Quick Roundup 435

Thursday, May 21, 2009

Bowden on Judicial Review

With Barack Obama's Supreme Court pick impending, ARI's Tom Bowden does a good job explaining how both the left and the right are wrong about judicial review, and why we need judges who hold a proper conception of individual rights.

On this basic question conservative and liberal judges alike are locked into a crucial error about America’s bedrock constitutional principle: individual rights.

The error consists in regarding rights as gifts from society that can be revoked at will, through the political process.
One of his example quotes is a real whopper from Judge Scalia.

Tom Lehrer on YouTube

At some random moment yesterday, I thought it would be fun to listen to a little Tom Lehrer during my upcoming drive to Boston. I'm not sure how that happened, as I already have plans to listen to John Adams and haven't heard Lehrer's music in years.

In any event, I found his humorous songs all over YouTube this morning. Many, including one of my favorites of his, "New Math," (embedded below) are accompanied by extraneous video, including lip-synching.


Along those lines, here's a re-working of "New Math" I'd never heard of, wherein the mathematics professor explains the intricacies of decimal currency to the British, who were decimalizing the Pound Sterling at the time. This is footage of Lehrer himself on The Frost Report.

Objectivist Roundup

I believe Amy Mossoff will host this week's Objectivist Roundup today or tomorrow.

In the meantime (or in addition), just go there and start scrolling. It looks like she has a succession of very good posts over there.
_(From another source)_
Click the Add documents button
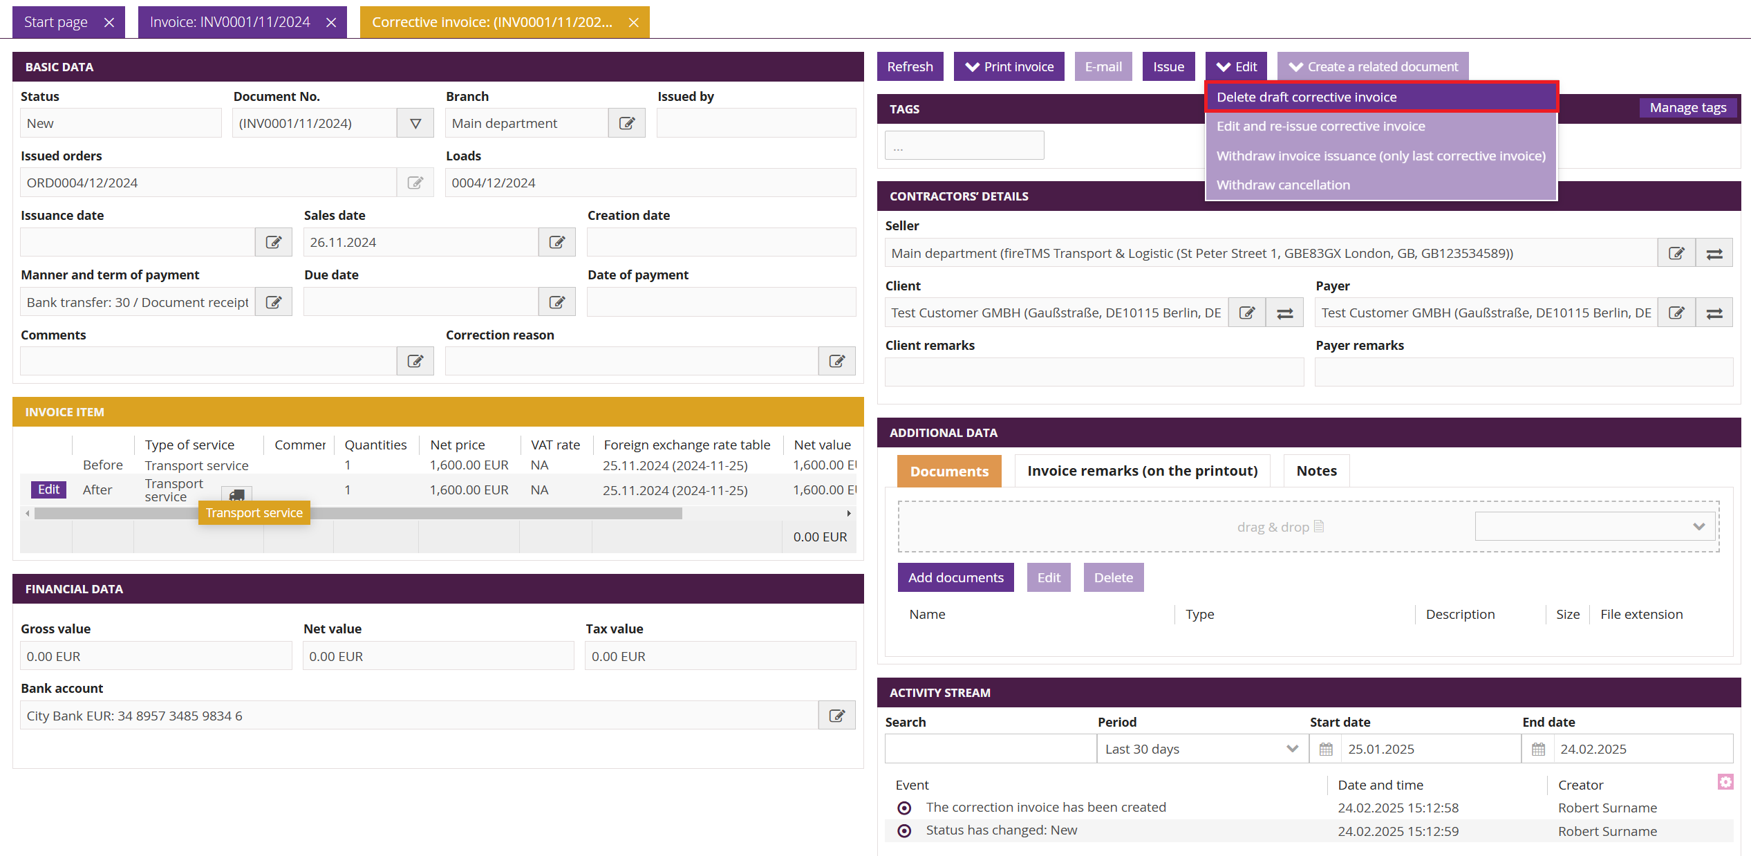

Topics include: whether children should have cell phones, whether students should use the Internet for research, "tantrums and principles," and several posts featuring pictures of Mexico.

Look quickly ...

... before it disappears! I was pleasantly surprised to see my blog mentioned yesterday on the opinion web page of The Houston Chronicle. From a posted list, it looks like Live Oaks has also been mentioned there before.

-- CAV

8 comments:

Rational Education said...

Gus,
Glad to see your blog mentioned on a news website. May possibly get some more curious, thinking souls to check out what you have to say? -hope so...since you do have a lot to say that makes a lot of damn good sense! Congrats.
Jasmine

Gus Van Horn said...

Thanks, Jasmine!

Kyle Haight said...

Cool, someone else who likes Tom Lehrer.

My parents first exposed me to his work when I was about seven. When I mentioned this to my mother-in-law, her immediate response was "Oh, that explains it." I'm not sure if that was an insult or not.

Andrew Lewis swiped a joke from Lehrer in his mini-course on the virtue of productivity, incidentally, which led me to ask him after the lecture whether he too is a fan. He is, and was a bit surprised that I caught him out.

Gus Van Horn said...

I learned about him from a roommate/fellow math major, who had tapes of most of his songs.


I think when the dust settles after the move, I'll get some CDs of his....

Ryan O. said...

Perhaps I'm unacquainted with "new math" (or far too acquainted with it) but I didn't get the humor in the song. What seemed to be the object of his wit is, to my knowledge, the proper method of subtraction, complete with the proper understanding of "borrowing" from various spots.

Gus Van Horn said...

The "new math" is most obvious when Lehrer starts in on base 8, but his reference to powers of ten and commutativity of addition are also examples, which his staccato delivery makes really over the top. This stuff is too conceptually advanced for beginners in arithmetic.

I got some kind of hybrid. I learned to carry normally, I think, but do remember seeing sets of things instead of numbers on assignments sometimes.

Mike said...

Well, I would recommend this fairly complete box set, but it looks to be out of print and expensive used.

http://www.amazon.com/Remains-Tom-Lehrer/dp/B00004SWBH/

The first and second CDs have the same songs, just the different versions he recorded at different times.

Gus Van Horn said...

Thanks for the recommendation, MIke.